Sebbene a fronte di queste importanti richieste – che possono essere esaudite principalmente dall’attività agricola – i Governi di alcuni Paesi membri, Gran Bretagna in testa, hanno preferito rinunciare al pieno conseguimento degli obiettivi di sviluppo proposti dall’allora Commissione Prodi pur di ridurre i loro contributi al bilancio comunitario. L’accordo raggiunto dal Consiglio europeo nel dicembre 2005 sulle prospettive finanziarie destina alle politiche per lo sviluppo rurale poco meno di 70 miliardi di euro (al netto della modulazione), un valore che denota una diminuzione del 23% nei confronti della proposta originaria della Commissione e che si quantifica in un calo per l’Italia del 13% rispetto alla precedente programmazione 2000-2006.

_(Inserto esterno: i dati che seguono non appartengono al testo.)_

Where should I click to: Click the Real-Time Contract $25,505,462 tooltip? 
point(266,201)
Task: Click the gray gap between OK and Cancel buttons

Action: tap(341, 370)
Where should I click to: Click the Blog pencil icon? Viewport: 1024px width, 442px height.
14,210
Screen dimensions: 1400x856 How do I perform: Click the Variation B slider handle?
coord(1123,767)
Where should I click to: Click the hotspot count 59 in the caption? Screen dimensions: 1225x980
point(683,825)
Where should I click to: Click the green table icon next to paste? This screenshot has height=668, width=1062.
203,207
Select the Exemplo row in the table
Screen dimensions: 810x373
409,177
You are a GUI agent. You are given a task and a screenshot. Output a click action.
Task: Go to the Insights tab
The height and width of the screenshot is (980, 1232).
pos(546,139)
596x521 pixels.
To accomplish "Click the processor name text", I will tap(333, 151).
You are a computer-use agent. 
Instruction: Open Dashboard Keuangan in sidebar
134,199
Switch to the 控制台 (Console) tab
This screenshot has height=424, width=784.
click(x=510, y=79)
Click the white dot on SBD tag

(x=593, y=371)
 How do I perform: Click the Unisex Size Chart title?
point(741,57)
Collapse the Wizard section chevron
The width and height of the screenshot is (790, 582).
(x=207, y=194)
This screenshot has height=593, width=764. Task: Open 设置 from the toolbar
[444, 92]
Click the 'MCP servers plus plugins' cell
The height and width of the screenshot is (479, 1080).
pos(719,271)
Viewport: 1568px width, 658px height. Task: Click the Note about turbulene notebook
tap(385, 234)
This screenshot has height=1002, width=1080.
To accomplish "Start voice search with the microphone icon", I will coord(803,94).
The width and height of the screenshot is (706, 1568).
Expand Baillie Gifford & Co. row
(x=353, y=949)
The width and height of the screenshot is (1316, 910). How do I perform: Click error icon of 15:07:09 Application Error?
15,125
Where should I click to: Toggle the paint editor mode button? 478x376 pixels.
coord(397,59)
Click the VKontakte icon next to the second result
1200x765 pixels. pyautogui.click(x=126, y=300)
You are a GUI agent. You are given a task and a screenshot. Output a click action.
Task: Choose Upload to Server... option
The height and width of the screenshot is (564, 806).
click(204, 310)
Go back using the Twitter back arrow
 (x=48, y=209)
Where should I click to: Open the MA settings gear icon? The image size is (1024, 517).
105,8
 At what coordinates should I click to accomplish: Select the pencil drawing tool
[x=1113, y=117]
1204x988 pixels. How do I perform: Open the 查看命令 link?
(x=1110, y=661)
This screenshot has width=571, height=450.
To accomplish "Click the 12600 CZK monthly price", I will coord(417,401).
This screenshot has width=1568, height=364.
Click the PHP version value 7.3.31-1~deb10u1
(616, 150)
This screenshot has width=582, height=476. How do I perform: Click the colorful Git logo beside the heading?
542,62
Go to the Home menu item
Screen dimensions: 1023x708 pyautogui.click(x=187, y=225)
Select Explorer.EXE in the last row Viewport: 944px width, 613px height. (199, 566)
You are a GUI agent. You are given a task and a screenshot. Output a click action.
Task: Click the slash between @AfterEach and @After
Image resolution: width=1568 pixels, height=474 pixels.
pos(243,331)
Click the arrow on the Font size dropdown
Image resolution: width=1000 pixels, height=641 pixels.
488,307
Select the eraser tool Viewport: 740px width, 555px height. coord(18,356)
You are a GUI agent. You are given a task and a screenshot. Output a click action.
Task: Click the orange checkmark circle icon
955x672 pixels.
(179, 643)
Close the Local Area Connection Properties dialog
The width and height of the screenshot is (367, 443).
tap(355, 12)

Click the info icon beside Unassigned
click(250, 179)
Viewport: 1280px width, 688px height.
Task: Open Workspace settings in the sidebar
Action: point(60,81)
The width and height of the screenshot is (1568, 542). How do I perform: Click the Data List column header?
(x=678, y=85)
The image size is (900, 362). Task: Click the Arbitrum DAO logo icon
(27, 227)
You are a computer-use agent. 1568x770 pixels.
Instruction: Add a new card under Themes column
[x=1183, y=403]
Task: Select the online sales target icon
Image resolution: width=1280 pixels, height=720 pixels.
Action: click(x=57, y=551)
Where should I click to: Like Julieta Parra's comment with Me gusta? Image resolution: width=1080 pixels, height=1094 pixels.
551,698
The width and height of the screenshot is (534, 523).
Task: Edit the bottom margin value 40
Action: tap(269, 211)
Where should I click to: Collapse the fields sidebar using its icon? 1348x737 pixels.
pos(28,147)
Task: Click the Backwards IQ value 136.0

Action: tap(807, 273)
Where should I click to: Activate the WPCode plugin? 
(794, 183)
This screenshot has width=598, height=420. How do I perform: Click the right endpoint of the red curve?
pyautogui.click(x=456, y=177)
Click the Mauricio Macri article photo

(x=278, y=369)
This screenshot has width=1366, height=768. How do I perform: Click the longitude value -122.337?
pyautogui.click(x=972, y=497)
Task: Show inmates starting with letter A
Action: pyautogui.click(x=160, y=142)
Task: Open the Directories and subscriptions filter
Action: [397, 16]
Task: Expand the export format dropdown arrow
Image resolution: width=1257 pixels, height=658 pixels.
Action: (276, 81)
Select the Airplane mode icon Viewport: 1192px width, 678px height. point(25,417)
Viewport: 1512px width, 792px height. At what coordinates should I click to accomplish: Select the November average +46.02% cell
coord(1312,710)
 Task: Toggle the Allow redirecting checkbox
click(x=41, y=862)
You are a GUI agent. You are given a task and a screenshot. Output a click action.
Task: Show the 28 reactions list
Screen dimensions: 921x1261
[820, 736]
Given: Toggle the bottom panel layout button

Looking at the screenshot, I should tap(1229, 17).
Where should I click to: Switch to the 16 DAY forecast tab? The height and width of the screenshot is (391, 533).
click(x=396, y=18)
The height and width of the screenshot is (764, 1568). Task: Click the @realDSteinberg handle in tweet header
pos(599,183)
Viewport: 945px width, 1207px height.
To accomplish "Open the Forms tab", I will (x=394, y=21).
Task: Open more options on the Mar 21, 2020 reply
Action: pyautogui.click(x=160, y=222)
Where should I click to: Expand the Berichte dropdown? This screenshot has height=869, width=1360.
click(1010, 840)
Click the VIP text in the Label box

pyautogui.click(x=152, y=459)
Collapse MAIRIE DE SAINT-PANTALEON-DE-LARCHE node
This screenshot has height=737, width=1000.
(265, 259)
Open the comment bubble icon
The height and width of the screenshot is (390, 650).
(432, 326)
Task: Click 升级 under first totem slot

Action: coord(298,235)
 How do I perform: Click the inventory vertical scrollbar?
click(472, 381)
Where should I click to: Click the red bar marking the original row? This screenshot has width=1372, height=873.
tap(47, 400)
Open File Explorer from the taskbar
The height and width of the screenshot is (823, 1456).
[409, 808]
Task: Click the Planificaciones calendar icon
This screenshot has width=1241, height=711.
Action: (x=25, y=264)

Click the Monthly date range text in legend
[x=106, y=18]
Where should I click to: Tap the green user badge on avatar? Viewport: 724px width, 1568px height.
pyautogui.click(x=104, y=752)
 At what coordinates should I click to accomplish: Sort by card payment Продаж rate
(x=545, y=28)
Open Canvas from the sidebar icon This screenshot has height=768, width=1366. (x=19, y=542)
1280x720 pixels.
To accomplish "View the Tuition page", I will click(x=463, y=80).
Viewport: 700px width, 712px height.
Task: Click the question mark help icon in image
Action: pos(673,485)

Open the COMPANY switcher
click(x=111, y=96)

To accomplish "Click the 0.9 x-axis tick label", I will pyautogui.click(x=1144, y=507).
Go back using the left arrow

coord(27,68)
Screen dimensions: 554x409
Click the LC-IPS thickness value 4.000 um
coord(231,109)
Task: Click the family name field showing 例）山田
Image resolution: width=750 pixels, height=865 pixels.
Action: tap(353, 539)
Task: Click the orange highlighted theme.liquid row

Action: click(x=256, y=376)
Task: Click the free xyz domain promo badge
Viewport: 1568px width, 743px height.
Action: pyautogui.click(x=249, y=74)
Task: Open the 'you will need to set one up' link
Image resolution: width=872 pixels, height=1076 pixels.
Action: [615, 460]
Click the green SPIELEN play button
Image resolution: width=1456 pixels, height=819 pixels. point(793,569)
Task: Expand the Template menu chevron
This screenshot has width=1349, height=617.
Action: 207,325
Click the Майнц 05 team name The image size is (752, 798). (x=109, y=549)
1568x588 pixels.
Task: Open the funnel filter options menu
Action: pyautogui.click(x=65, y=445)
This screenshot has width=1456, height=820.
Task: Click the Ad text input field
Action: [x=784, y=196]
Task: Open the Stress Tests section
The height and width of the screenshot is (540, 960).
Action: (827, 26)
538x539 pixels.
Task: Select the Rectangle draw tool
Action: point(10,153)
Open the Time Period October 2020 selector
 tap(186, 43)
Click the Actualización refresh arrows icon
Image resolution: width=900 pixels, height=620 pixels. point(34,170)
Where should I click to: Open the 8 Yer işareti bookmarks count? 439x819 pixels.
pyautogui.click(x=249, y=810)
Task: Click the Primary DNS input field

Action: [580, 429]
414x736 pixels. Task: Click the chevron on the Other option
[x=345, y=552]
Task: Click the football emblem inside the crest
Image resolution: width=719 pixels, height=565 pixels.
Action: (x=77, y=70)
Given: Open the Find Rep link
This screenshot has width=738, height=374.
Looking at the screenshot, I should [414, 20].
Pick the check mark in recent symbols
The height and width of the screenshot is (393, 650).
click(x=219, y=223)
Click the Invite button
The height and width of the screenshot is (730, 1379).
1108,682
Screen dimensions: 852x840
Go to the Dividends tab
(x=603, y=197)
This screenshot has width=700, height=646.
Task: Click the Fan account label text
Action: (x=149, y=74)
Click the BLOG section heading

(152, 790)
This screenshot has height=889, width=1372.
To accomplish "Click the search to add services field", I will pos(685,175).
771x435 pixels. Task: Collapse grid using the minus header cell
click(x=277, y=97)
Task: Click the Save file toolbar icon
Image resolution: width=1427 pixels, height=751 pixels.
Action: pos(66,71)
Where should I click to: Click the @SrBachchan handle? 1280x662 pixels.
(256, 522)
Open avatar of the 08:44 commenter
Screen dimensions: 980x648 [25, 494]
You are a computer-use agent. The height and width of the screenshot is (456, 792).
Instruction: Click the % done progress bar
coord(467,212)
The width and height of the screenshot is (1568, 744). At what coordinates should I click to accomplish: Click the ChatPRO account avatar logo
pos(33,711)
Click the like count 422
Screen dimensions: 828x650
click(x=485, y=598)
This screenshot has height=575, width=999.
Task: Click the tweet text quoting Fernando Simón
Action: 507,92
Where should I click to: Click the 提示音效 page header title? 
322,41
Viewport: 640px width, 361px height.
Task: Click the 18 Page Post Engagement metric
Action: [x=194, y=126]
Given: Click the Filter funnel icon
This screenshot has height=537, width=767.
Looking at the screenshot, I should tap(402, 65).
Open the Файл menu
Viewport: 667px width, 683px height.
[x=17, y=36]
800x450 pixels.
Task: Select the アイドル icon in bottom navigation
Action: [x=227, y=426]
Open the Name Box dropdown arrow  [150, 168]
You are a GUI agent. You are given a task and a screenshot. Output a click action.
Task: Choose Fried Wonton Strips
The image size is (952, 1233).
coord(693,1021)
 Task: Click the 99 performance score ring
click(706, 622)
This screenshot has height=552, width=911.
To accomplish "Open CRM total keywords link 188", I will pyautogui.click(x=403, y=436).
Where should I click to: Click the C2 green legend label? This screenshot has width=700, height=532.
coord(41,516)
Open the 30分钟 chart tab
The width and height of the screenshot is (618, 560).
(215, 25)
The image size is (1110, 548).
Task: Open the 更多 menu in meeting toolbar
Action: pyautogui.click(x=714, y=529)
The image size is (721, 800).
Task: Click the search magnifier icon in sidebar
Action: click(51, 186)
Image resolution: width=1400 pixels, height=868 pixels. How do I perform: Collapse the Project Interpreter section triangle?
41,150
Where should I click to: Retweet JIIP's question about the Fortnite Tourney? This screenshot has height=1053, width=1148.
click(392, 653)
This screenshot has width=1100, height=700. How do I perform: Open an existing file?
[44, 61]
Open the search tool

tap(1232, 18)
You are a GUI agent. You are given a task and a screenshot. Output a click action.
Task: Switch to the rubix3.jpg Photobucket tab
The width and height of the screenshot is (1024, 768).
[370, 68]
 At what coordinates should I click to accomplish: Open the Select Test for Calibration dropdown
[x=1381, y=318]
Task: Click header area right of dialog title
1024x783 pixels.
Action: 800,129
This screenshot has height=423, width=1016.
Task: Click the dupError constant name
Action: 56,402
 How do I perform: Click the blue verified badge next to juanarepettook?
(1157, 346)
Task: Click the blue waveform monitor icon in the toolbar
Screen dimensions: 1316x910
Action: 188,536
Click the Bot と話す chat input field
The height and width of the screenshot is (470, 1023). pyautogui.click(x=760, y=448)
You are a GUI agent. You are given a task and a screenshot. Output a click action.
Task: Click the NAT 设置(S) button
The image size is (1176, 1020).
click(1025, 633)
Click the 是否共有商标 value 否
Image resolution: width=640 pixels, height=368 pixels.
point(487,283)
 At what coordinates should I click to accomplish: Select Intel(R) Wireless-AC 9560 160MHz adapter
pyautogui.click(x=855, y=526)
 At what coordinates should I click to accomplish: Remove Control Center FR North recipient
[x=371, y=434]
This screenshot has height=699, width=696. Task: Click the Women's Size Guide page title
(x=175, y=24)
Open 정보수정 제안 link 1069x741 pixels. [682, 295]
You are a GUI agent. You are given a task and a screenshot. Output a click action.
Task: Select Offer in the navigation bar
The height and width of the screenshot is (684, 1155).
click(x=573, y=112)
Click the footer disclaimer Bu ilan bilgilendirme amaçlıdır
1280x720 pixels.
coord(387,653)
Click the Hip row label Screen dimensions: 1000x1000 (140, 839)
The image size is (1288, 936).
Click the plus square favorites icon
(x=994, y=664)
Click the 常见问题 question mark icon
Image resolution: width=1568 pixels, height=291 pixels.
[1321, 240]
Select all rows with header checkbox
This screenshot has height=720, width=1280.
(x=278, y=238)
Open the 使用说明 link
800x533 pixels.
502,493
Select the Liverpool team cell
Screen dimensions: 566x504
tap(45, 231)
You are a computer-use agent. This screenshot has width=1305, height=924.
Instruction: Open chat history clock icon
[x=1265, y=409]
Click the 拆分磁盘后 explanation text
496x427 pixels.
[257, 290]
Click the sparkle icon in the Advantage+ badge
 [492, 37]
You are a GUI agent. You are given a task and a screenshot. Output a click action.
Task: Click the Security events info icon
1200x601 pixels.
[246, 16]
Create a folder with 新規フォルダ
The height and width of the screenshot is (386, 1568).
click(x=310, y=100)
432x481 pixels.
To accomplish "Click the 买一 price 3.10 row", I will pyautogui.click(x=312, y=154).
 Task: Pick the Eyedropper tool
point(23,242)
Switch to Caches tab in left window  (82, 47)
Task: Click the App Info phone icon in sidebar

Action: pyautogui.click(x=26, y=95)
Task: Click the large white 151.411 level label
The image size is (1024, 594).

Un taglio delle risorse che si va ad aggiungere a uno scenario poco confortante per le imprese agricole italiane, molte delle quali in forte sofferenza a causa delle crisi di mercato in atto in alcuni importanti comparti.
E come se non bastasse anche le prospettive di medio-lungo periodo sugli aiuti comunitari non sono così stabili come si può pensare. Nel 2013 la pac sarà infatti profondamente modificata e di tali cambiamenti si comincerà a parlare e trattare già nel 2008, cioè tra appena due anni. Occorre quindi lavorare bene e in fretta per avviare rapidamente gli improcrastinabili interventi di natura strutturale, indispensabili per assicurare competitività al nostro sistema agroalimentare nella prospettiva post 2013.
Ecco allora che diventa fondamentale il Piano di sviluppo rurale, assurto con la nuova pac e il disaccoppiamento degli aiuti al ruolo di principale strumento per gli investimenti delle aziende agricole. Un regolamento che interviene a sostegno delle aziende agricole e degli operatori nell’ambito di una strategia più vasta che, esaltando il valore multifunzionale dell’attività agricola e le caratterizzazioni socioculturali legate all’alimentazione e al tessuto rurale, è finalizzata alla crescita di territori la cui marginalizzazione rappresenta una minaccia non solo per il patrimonio ambientale, culturale e sociale, ma anche per la tenuta dei livelli di coesione sociale. La crescita di queste aree (o l’arresto del loro depauperamento) rappresenta un valore collettivo entro il quale possono essere ricavate risposte importanti sotto tanti profili. A partire dalle necessità delle aree urbane e industrializzate che necessitano di fattori di equilibrio demografico, di forme di articolazione della residenzialità che sollecitano la qualificazione dei servizi e delle infrastrutture nelle aree rurali, di spazi di preservazione ambientale. Solo alcuni esempi che chiariscono come queste politiche abbiano un’importanza di natura collettiva e principalmente extra agricola ed extra rurale.
Con la nuova programmazione viene rivolta una maggiore attenzione a questi aspetti ed è evidente come la stessa contenga imprescindibili necessità di integrazione con le altre politiche di crescita e sviluppo.